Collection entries
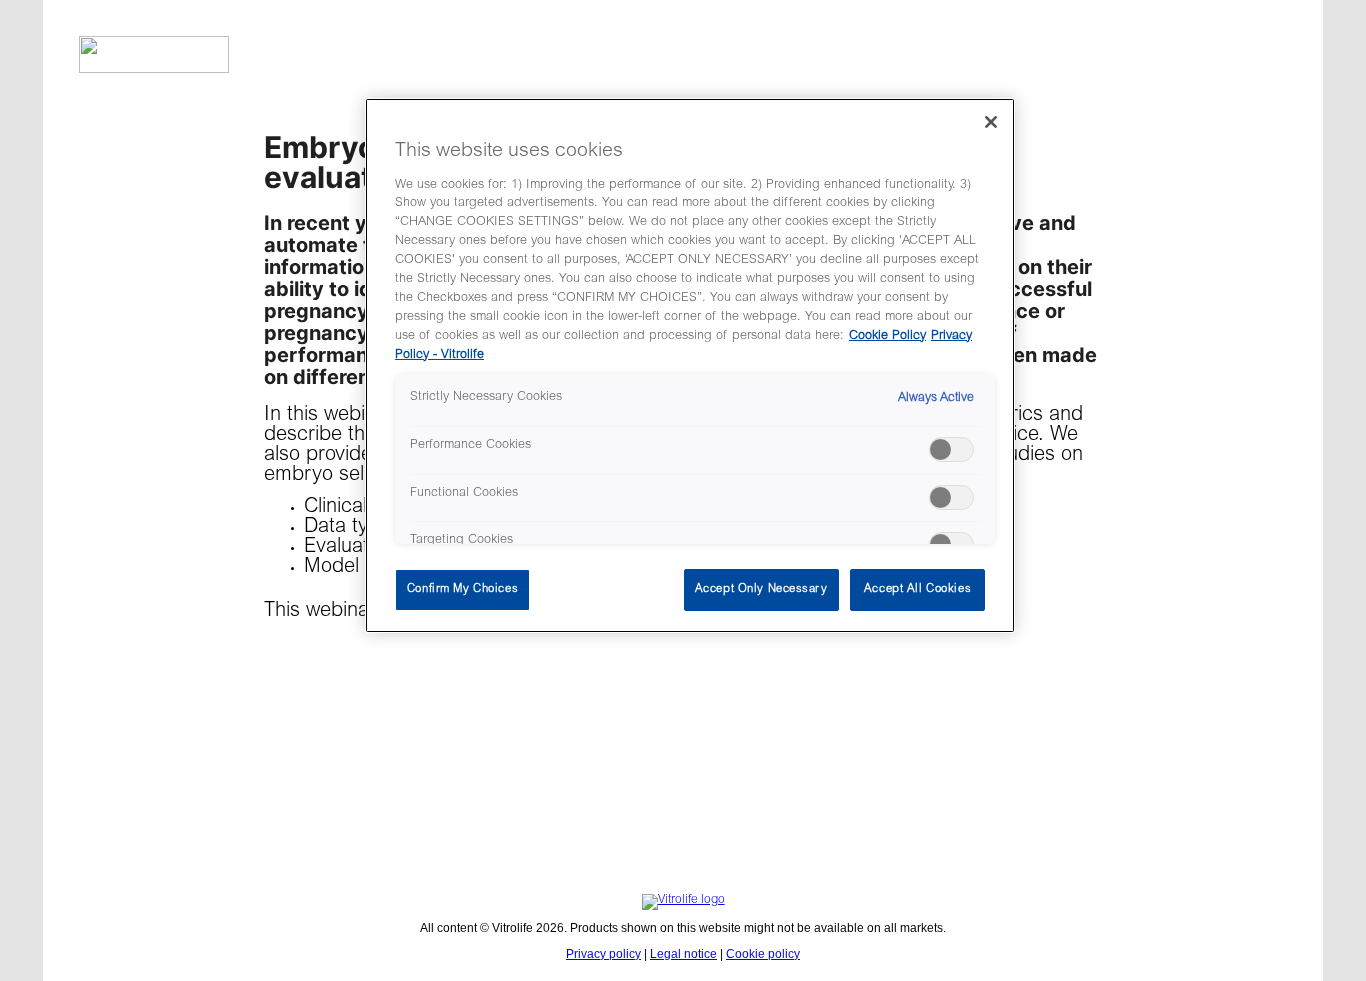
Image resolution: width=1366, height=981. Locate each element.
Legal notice (683, 954)
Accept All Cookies (917, 589)
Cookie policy (763, 954)
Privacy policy (603, 954)
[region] (690, 365)
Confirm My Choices (462, 589)
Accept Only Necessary (761, 589)
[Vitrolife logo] (683, 46)
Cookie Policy (887, 336)
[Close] (991, 122)
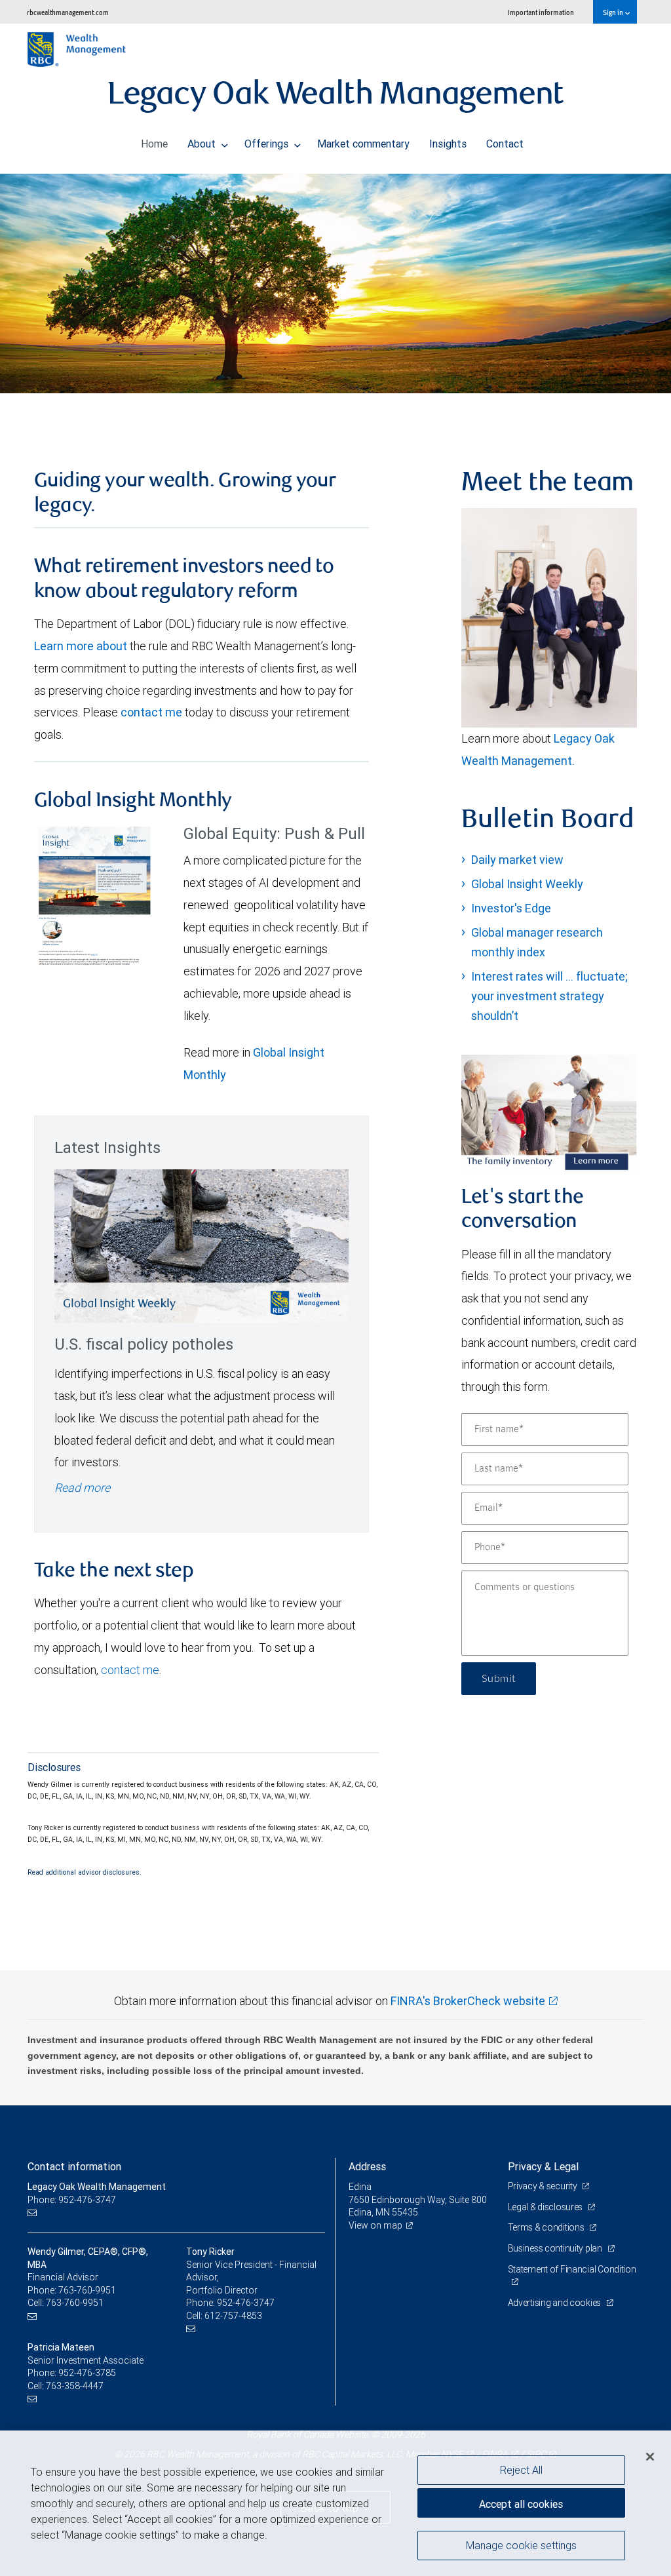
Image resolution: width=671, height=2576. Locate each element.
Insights (448, 143)
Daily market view (517, 859)
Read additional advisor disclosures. (85, 1872)
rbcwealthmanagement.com (68, 12)
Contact (505, 143)
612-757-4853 (233, 2316)
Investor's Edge (511, 908)
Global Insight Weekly (527, 883)
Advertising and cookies (555, 2303)
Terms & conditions (547, 2227)
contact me (151, 712)
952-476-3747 (246, 2303)
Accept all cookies (521, 2503)
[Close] (650, 2456)
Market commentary (363, 143)
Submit (499, 1678)
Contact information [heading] (74, 2166)
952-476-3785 (87, 2373)
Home (154, 143)
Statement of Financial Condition (572, 2269)
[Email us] (34, 2212)
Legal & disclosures (546, 2207)
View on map (375, 2225)
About (202, 143)
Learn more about (80, 646)
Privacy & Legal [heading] (543, 2166)
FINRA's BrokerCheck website (468, 2000)
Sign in (613, 12)
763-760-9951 (87, 2290)
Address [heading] (367, 2166)
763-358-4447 (75, 2386)
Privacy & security (543, 2186)
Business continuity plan (556, 2248)
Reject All (521, 2469)
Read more (82, 1487)
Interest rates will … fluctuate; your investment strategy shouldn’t (549, 996)
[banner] (335, 283)
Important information (541, 12)
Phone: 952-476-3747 (72, 2200)
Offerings (267, 143)
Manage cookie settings (521, 2545)
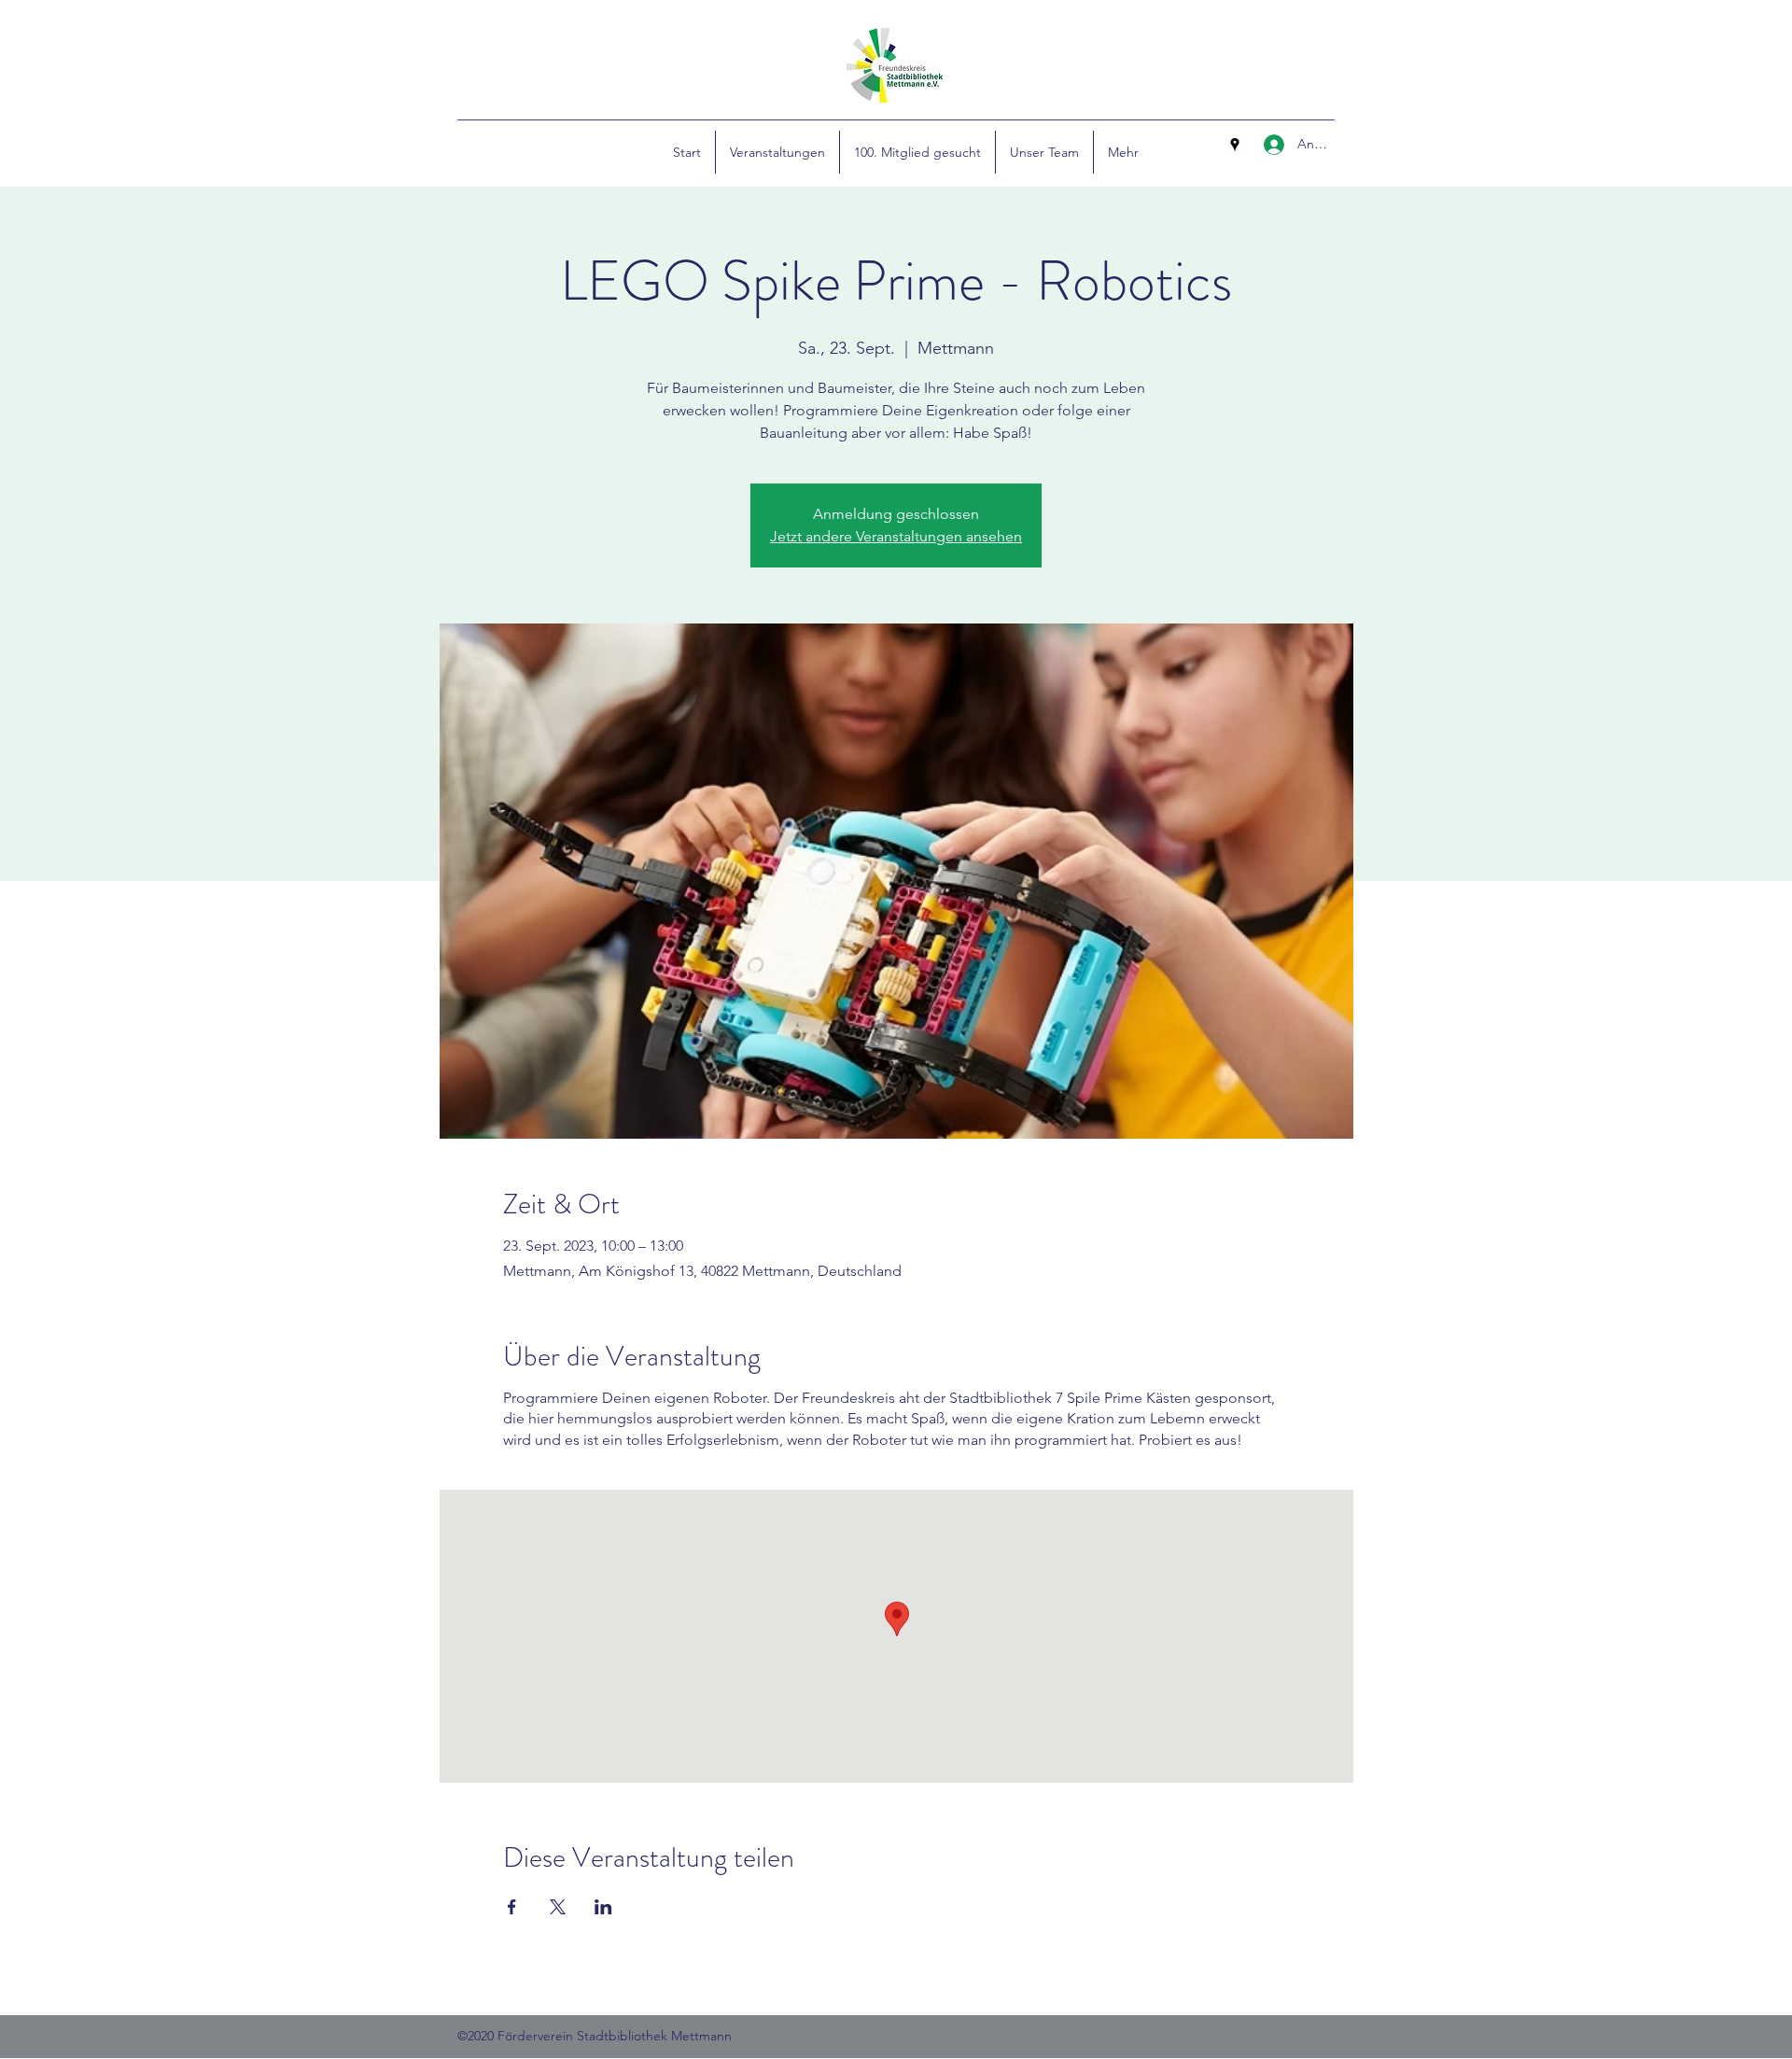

• Activity: Above are the records; from them, give again exactly the lines from the one containing "Advertising and cookies (555, 2303)" through the one containing "Read more (82, 1487)", both included.

• Output:
Advertising and cookies (555, 2303)
Terms & conditions (547, 2227)
contact me (151, 712)
952-476-3747 (246, 2303)
Accept all cookies (521, 2503)
[Close] (650, 2456)
Market commentary (363, 143)
Submit (499, 1678)
Contact information [heading] (74, 2166)
952-476-3785 (87, 2373)
Home (154, 143)
Statement of Financial Condition (572, 2269)
[Email us] (34, 2212)
Legal & disclosures (546, 2207)
View on map (375, 2225)
About (202, 143)
Learn more about (80, 646)
Privacy & Legal [heading] (543, 2166)
FINRA's BrokerCheck website (468, 2000)
Sign in (613, 12)
763-760-9951 (87, 2290)
Address [heading] (367, 2166)
763-358-4447 (75, 2386)
Privacy & security (543, 2186)
Business continuity plan (556, 2248)
Reject All (521, 2469)
Read more (82, 1487)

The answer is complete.